Where History Meets Faith: Pontius Pilate the Ruler of Judea

World History Tutorial

Where History Meets Faith: Pontius Pilate the Ruler of Judea

Intro

World history intersects with religious and archeological history at significant points.Pontius Pilate, the Governor of Judea is a political figure at the crossroads of history.

Sample Problem

World history is separated from biblical history in ways that undermine our understanding of their important connections.

Solution

Pilate’s Stone

Pontius Pilate was a Roman Governor of the Jewish territory Judea. Pilate governed Judea under Roman Emperor Tiberious Caesar. Tiberius reigned over the Roman Empire from 14 to 37 AD.
The bible simultaneously records Pontius Pilate as Governor of Judea from 26 to 36 AD.

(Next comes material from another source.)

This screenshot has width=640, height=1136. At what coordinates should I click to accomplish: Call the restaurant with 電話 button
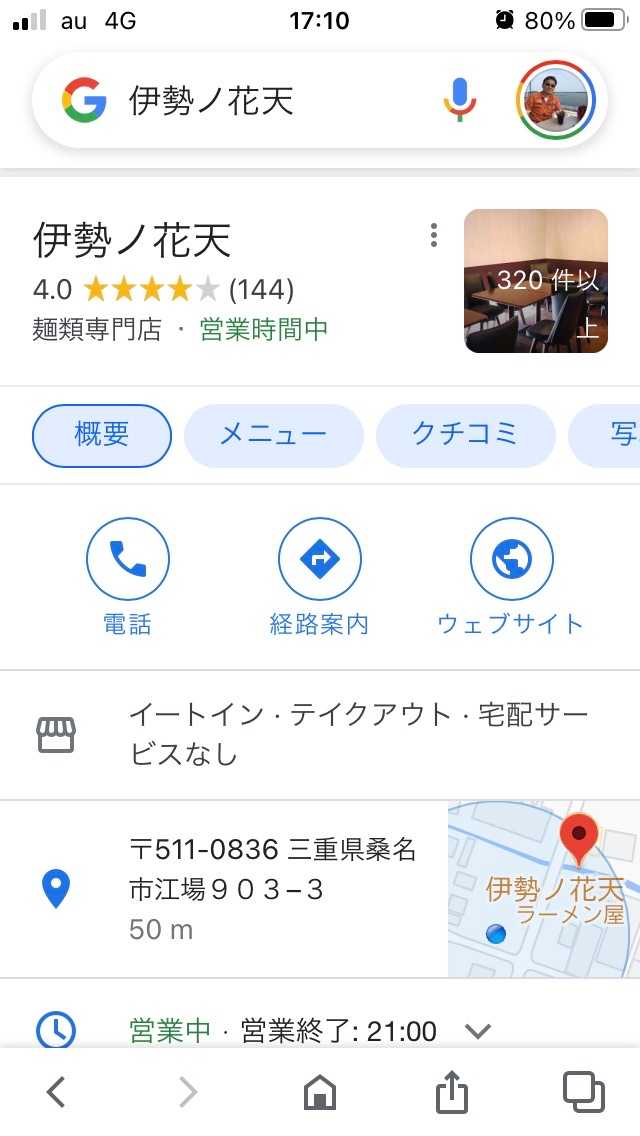click(128, 577)
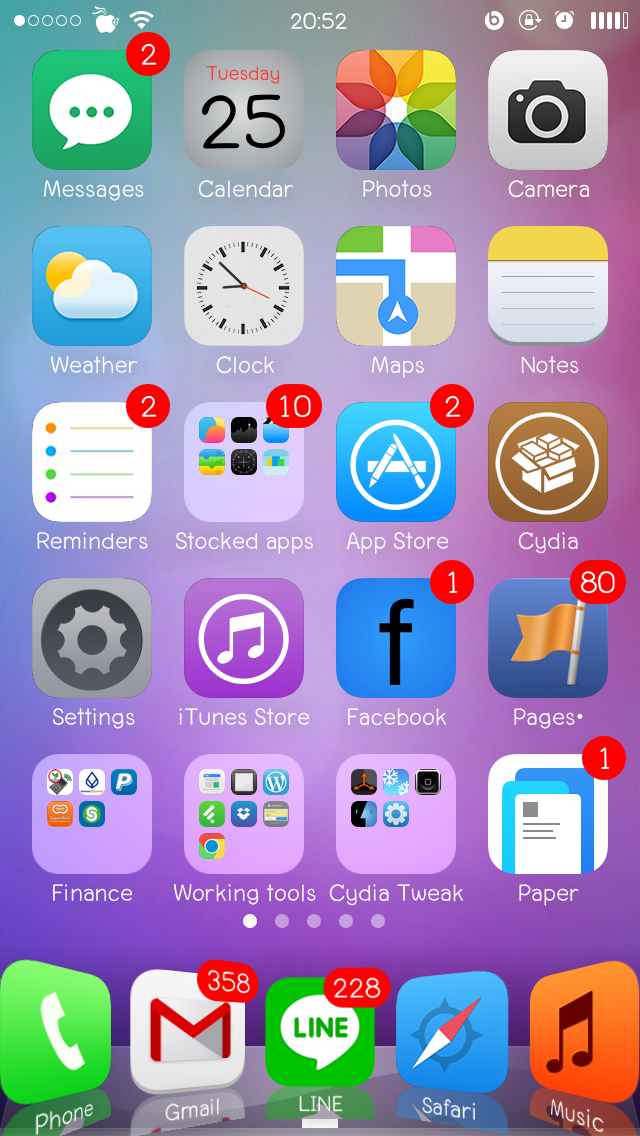Screen dimensions: 640x1136
Task: Open the Working tools folder
Action: point(244,814)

Pilate was a middle class Roman soldier. He rose to prominence in the Roman Empire by marriage to the fourteen year old granddaughter of Augustus Caesar. Pilate is best known as the judge of Jesus’s trial.

Jesus and Pilate
The Gospels portray Pilate as reluctant to try Jesus for the crime of treason. However, purely historical texts describe Governor Pilate as a cruel and ruthless ruler who routinely killed Jews without trial.

Both of those observations are accurate.Cornelius Tacitus, a well-known first century Roman historian, wrote about Jesus and Pontius Pilate:
“Christus, from whom the name had its origin, suffered the extreme penalty during the reign of Tiberius at the hands of one of our procurators, Pontius Pilatus”

(Annales, Historiae, Chapter 15, paragraphs 54 and 55).

Pilate’s main duties were to collect taxes and maintain order in the region of Judea. During his reign, Caesar Tiberius expanded the definition of treason to include any reference to a king other than the Roman emperor.
However, he also allowed Jews to freely practice their own religion, as long as they paid taxes.

This mix of political submission and religious freedom was designed to discourage rebellion in Jewish territories occupied by Rome.
Invariably, the objectives of rulers are often distorted by the private agendas of their middle managers.

Jewish religious leaders and Governor Pilate played roles in how Rome governed Judea.
Pilate was known to be ruthless and intolerant of Jews, but not so with Jesus of Nazareth. In the mind of Pilate, Jesus was no enemy of the Roman state because he told Jews to pay taxes to Caesar,and he also had dinner with tax collectors. In contrast, the ruling Jewish council was threatened by Jesus’s popularity.

The clash of Judeo-Roman political agendas eventually lead to Jesus’ trial and conviction for treason against the Roman Emperor. Inevitably and unforseeably, Jesus’ death by crucifixion changed the course of world history.

Conclusion
Pontius Pilate was recalled to Rome because of his failure to keep things quiet in Judea. Pilate was alternately too weak and too aggressive to govern effectively. In 39 AD,the new emperor, Caesar Caligula exiled Pilate. Pilate is reported to have died by suicide while in exile.